Regulatory adoption. Despite the revocation of Executive Order 14110 on January 20, 2025, NIST AI 600-1 itself was never rescinded and remains active guidance.[56] The Cyber Risk Institute published the FS AI RMF in February 2026, with 108 financial-institution members operationalising AI 600-1 for financial services.[56] GAO-25-107197 confirmed that OCC, Federal Reserve, FDIC, and NCUA examiners are incorporating AI into safety-and-soundness and compliance examinations under existing authorities.[56] OCC Bulletin 2025-26 was published in 2025 as a "first step" in updating model risk management guidance — a clear signal that SR 11-7 GenAI gaps are on the agenda.[56]
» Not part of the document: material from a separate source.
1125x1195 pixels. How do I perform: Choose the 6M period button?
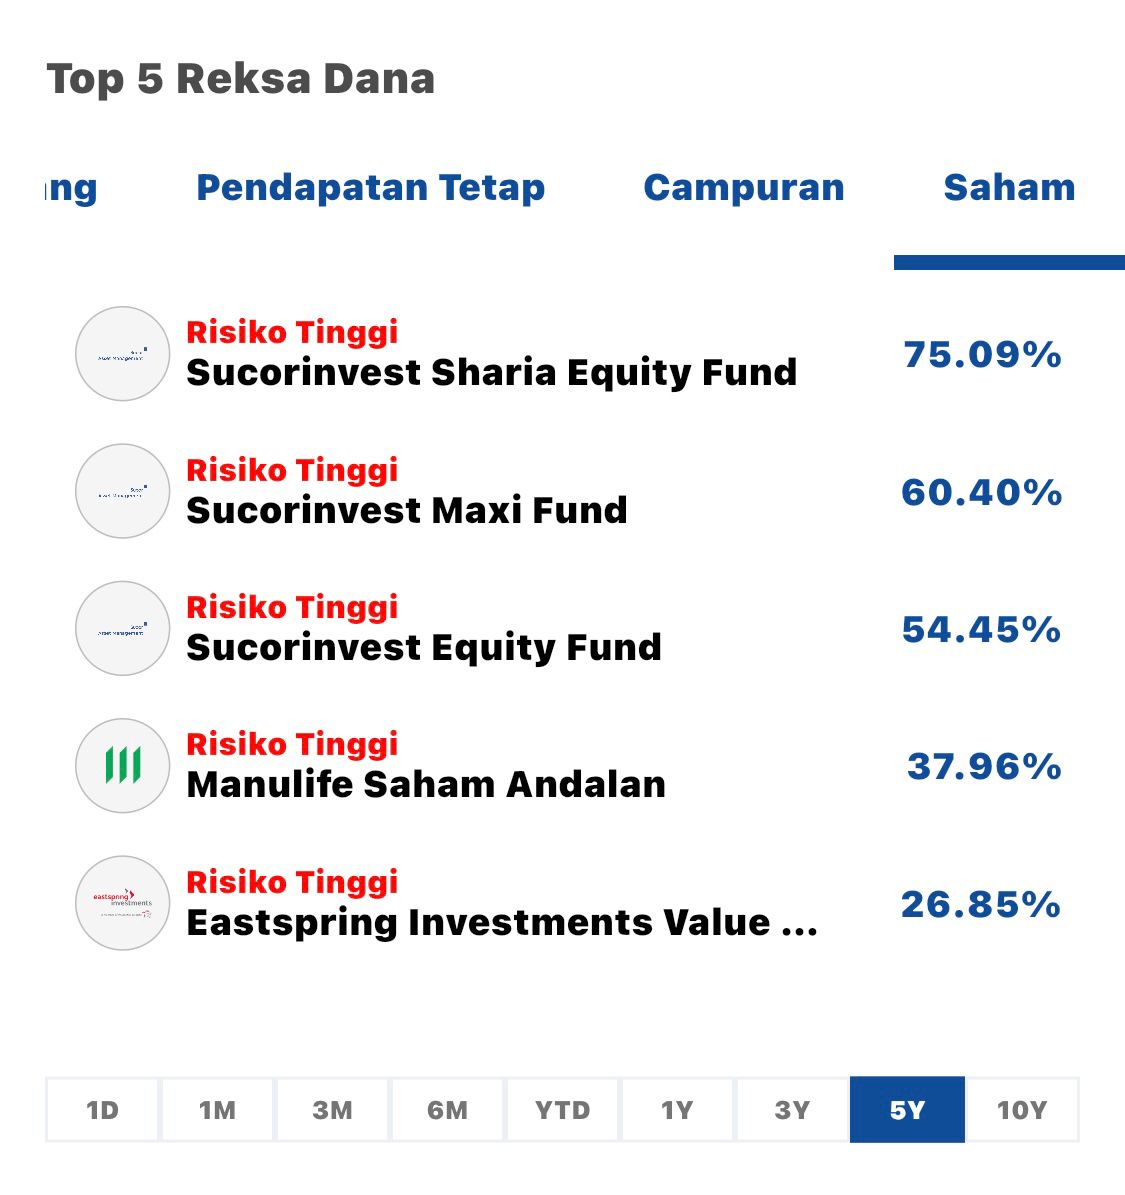(x=447, y=1109)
Public-comment input on autonomous systems. The public-comment process on NIST AI 600-1 included recommendations to explicitly include risks from AI R&D, autonomous systems, and loss of control — drawing on the UK AI Safety Institute precedent of running a workstream dedicated to loss-of-control risks (later updated to include risks from AI agents more broadly).[57] Future profile revisions are expected to address these autonomy-specific risk categories.[57][55]
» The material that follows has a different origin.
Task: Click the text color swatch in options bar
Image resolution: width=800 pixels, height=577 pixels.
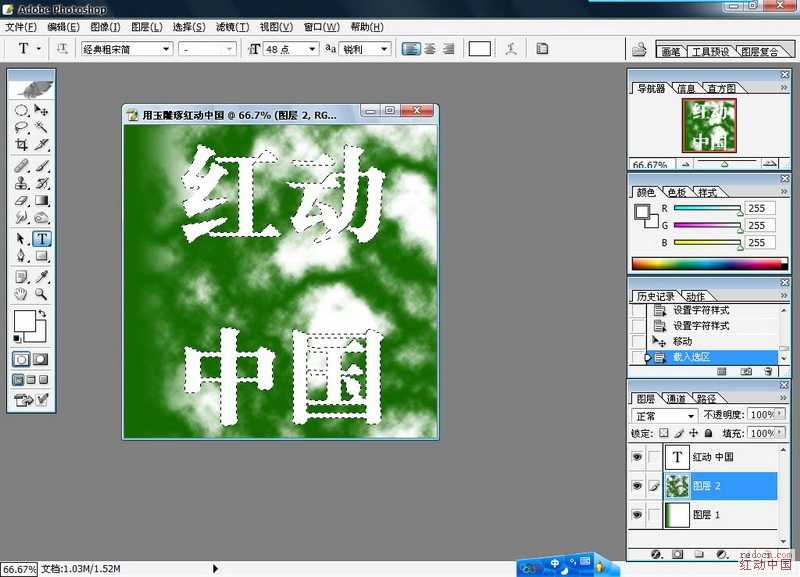Action: click(480, 49)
#Part VI: The Single Evidence Base — Implementation Recipe

The single-evidence-base methodology is the operational pivot of unified AI governance. Six evidence types satisfy all three frameworks when structured correctly:[58][14]
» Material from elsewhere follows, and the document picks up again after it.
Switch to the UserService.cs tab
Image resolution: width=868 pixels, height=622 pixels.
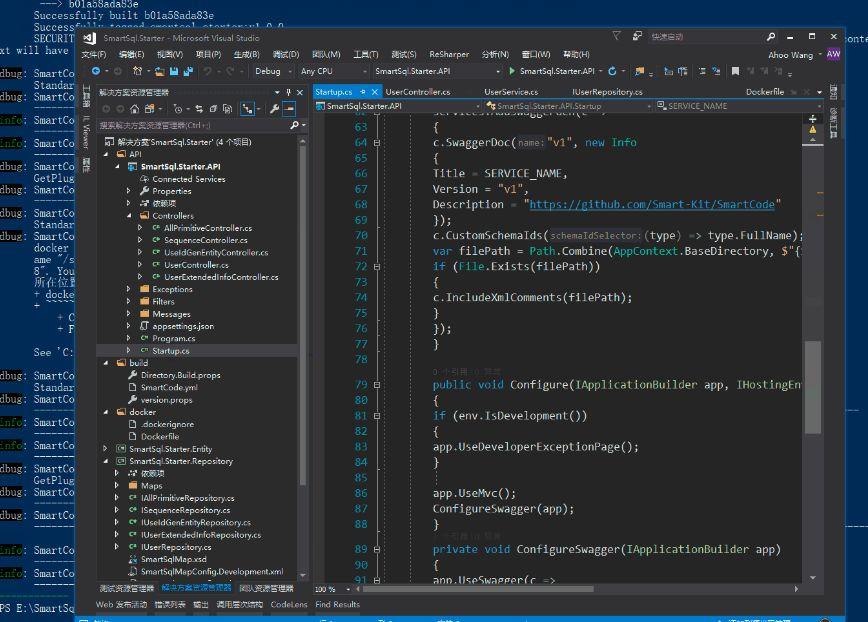pos(511,91)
  1. Policy documents. One AI policy that addresses all applicable framework requirements. Structure it so that the EU AI Act Article 17 quality management system documentation, ISO 42001 Clause 5.2 AI policy, and NIST Govern 1.2 trustworthy-AI characteristics integration are covered by the same document.[58][14]
  2. Risk and impact assessments. A single risk assessment structured to cover technical risk + ethical risk + rights impact + societal impact + environmental impact, generating evidence for EU AI Act Article 9 + NIST Map and Measure functions + ISO 42001 Clause 6.1.2.[58][17]
  3. Process documentation. Operational procedures for the AI lifecycle, supplier management, incident response, and human oversight.[58]
  4. Activity records. Meeting minutes, training records, internal audit reports, management reviews — the trail demonstrating the management system runs.[39][58]
  5. Technical artifacts. Model cards, data cards, test results, monitoring dashboards, log samples, architecture diagrams, deployment records. EU AI Act Annex IV technical documentation is the most prescriptive specification; satisfying Annex IV creates technical evidence that serves all frameworks.[28][58]
  6. Improvement records. Corrective actions, lessons learned, profile updates.[58][14]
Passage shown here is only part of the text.